Jesus’ wounds are always with Him, but they are glorified by His great love for us. May our community’s wounds, which will always be with us, be glorified because they lead us to greater love and respect for one another, respect for the life of every person.

What can we do? 

First, be where you are. Be honest with “where” you are, with what’s going on in your heart.

Second, trust that God is seeking you, trying to find you in your questions, emotions and struggles. 

Third, remember that Jesus, the risen Lord, is with us no matter what. Whether we feel Him or not, whether we see Him or not, Jesus is with us. Invite Him into your heart. He appeared to the disciples in the Upper Room, even though the door was locked. Open the “door” to your heart and trust that He will enter with similar words: “Peace be with you.” 

Finally, let us continue our efforts to pray and work for the respect and dignity of the human life of every person, especially in response to gun violence and mass shootings.
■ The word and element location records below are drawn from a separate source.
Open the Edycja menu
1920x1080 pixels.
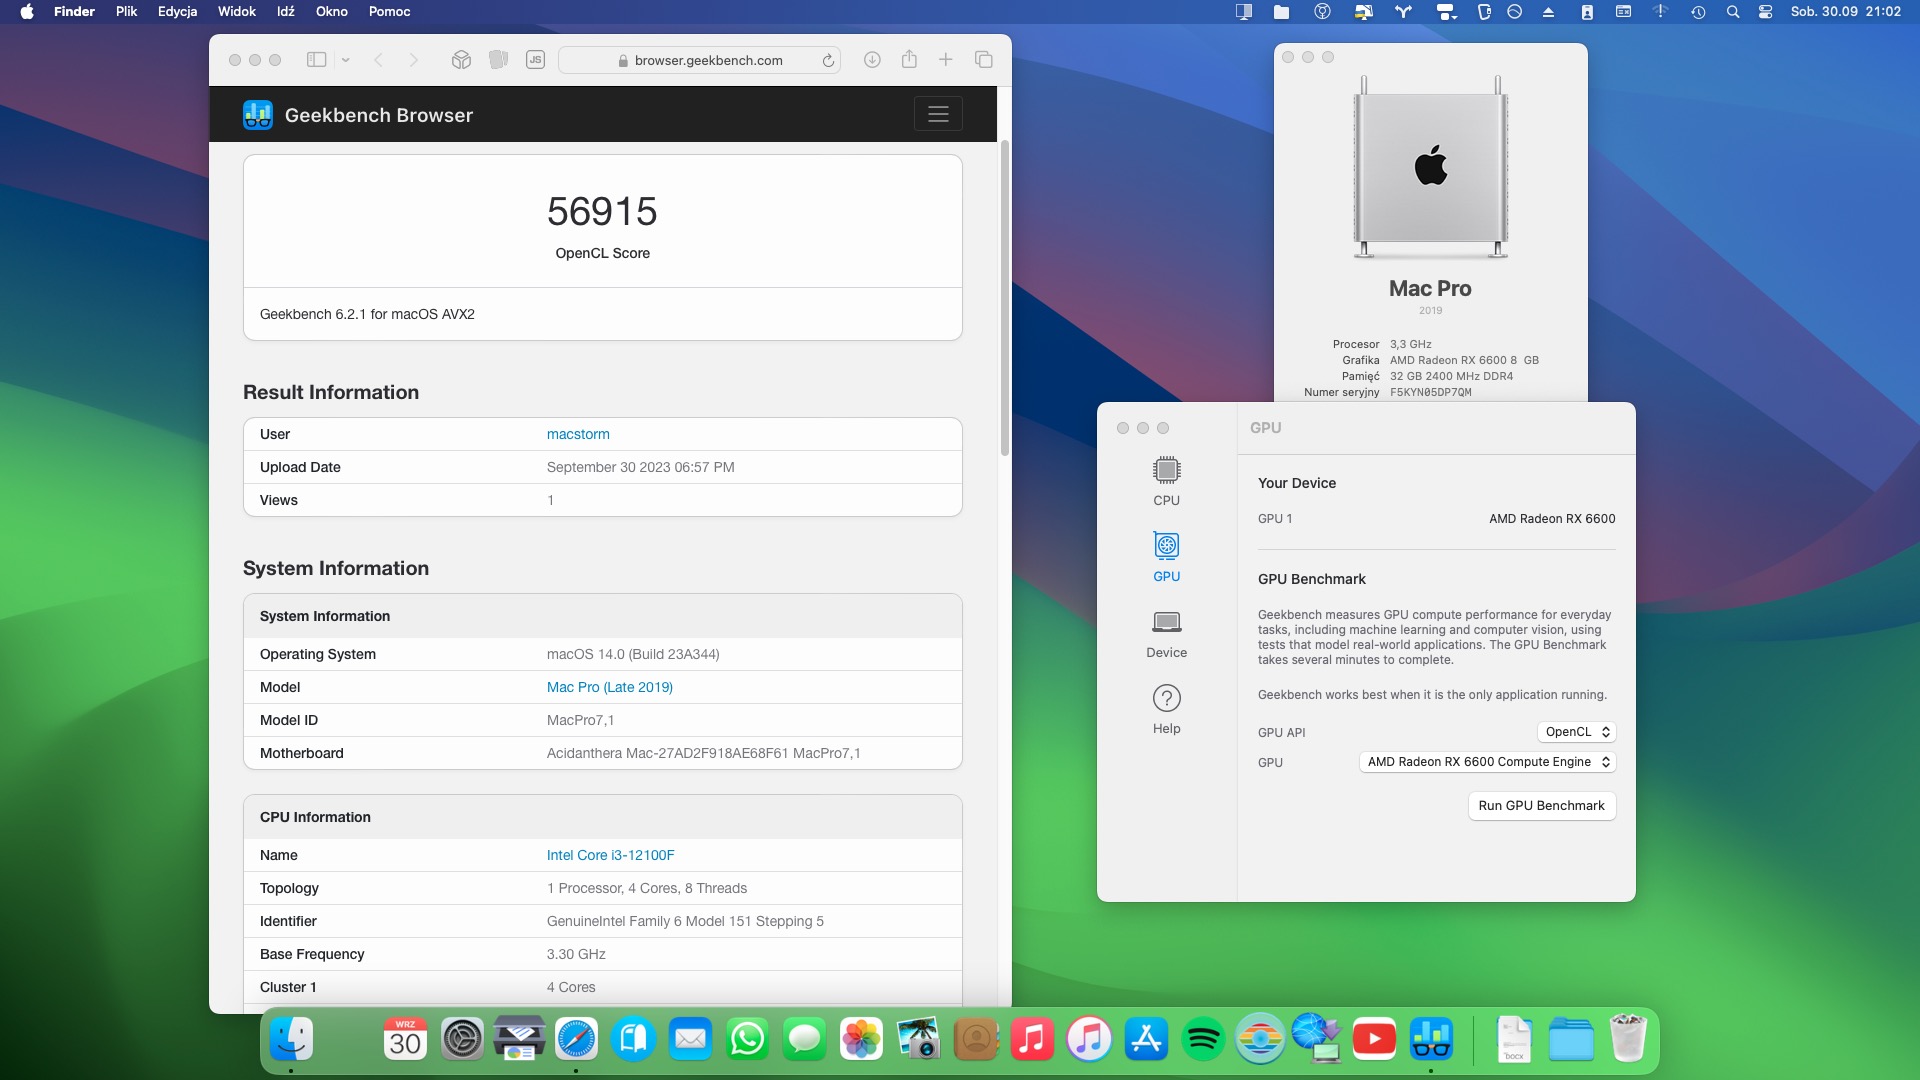(177, 12)
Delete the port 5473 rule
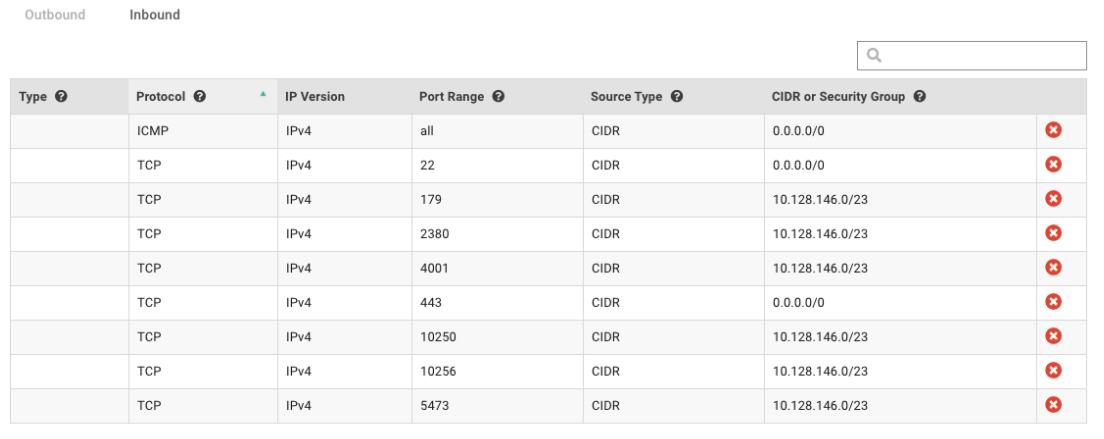Viewport: 1104px width, 439px height. (1053, 405)
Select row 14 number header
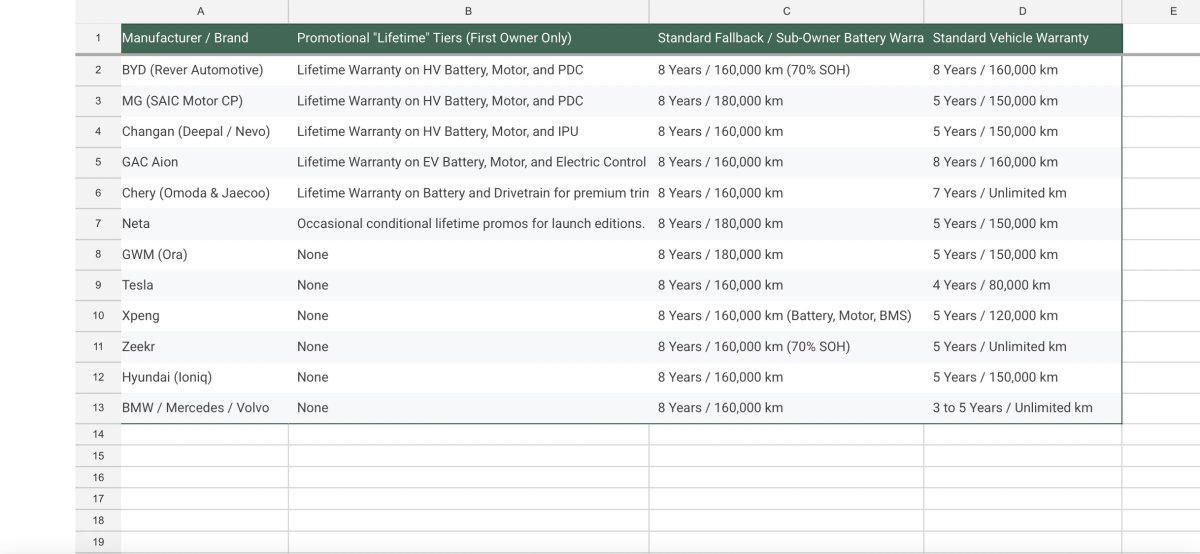Screen dimensions: 1200x554 tap(98, 434)
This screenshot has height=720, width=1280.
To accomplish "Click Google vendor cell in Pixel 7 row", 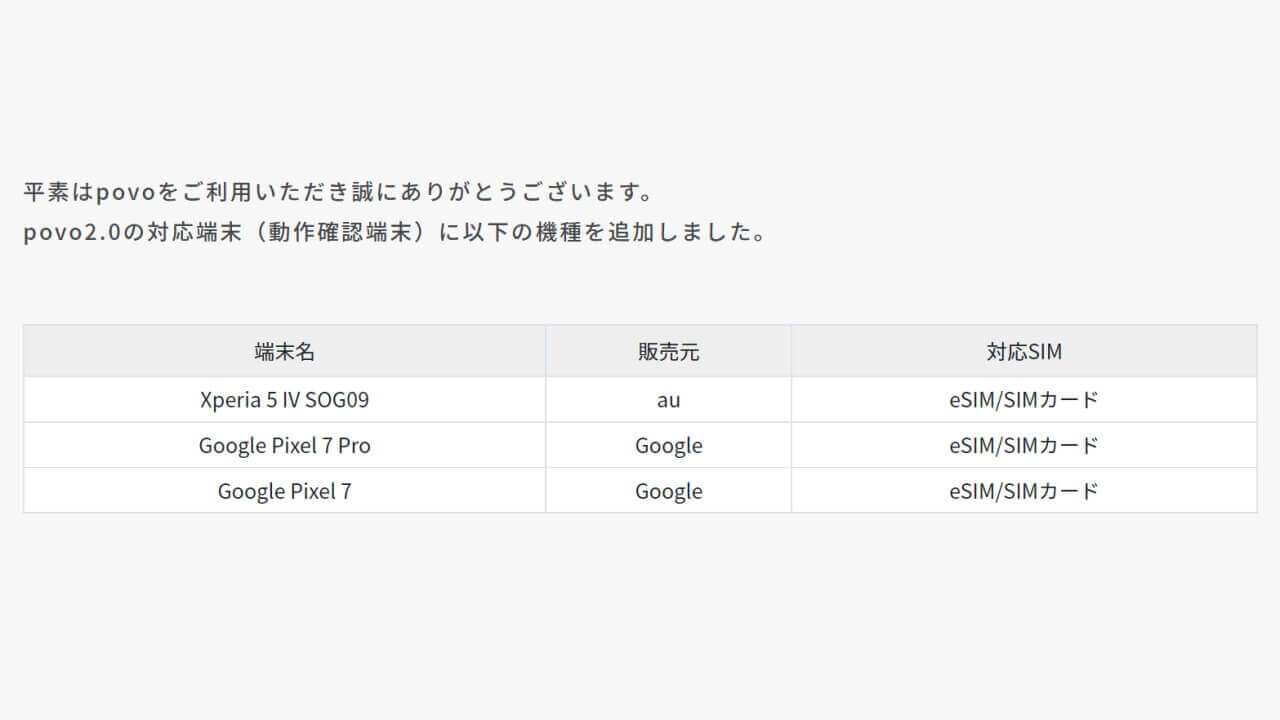I will click(x=668, y=492).
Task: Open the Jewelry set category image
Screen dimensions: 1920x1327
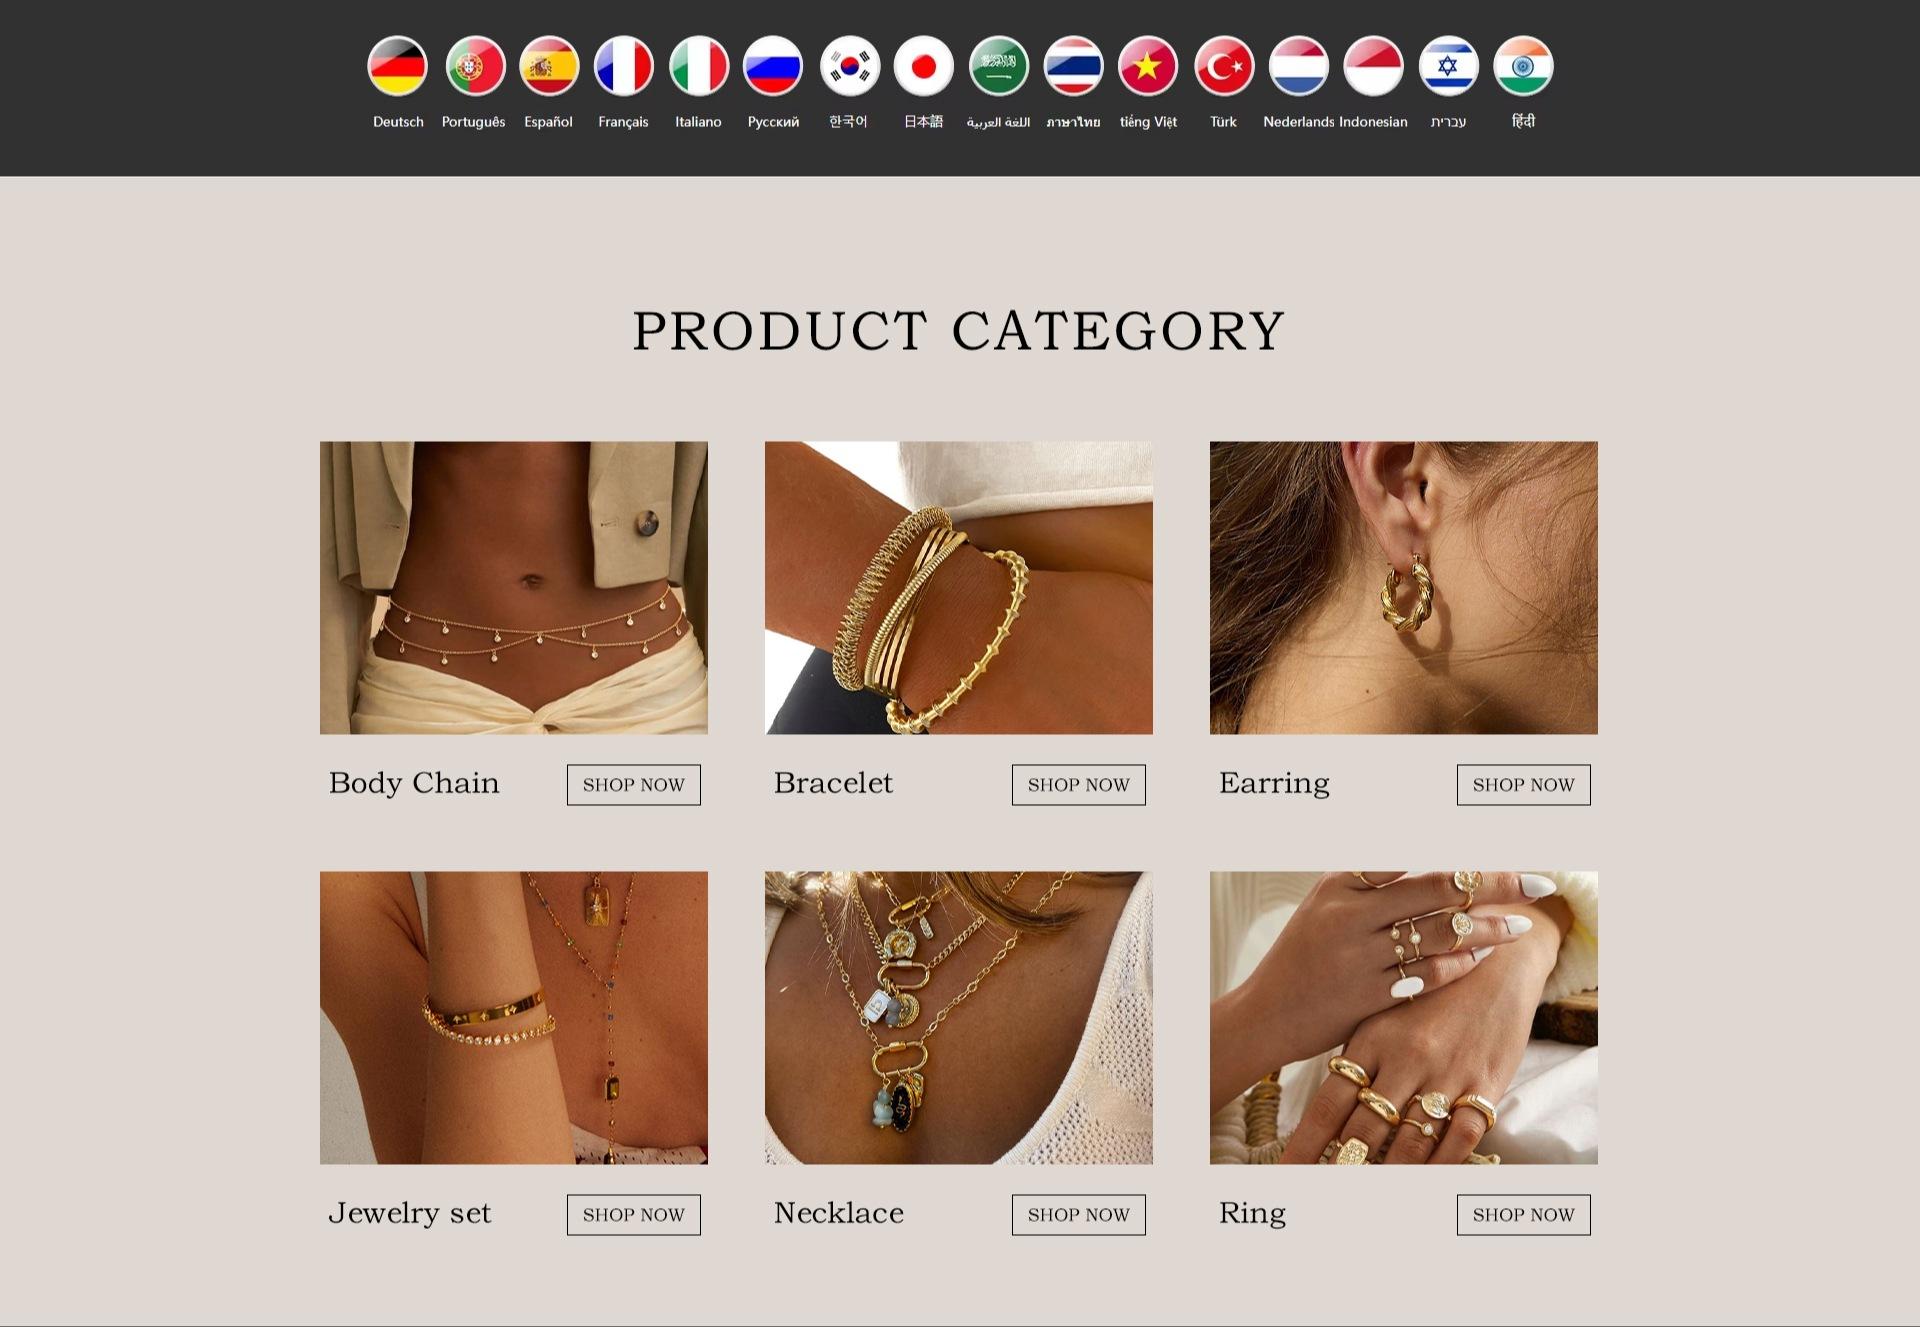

We must promote more civil discourse and work together to enact laws that build greater security and answer these problems. 

For years, the Catholic bishops of the United States have called for sensible gun legislation, and the Catholic Conference of Kentucky aligns itself with the United States Conference of Catholic Bishops in advocating for gun control here in Kentucky. 

For more information on the U.S. bishops’ positions, see

May our community’s discussions and efforts to truly seek to address senseless gun violence and mass shootings lead us to prudent answers and actions in response to the violence that has caused the death of so many innocent people, causing heartbreak and pain in so many families. 

May God guide us together into the answers and actions we need. Peace be with you!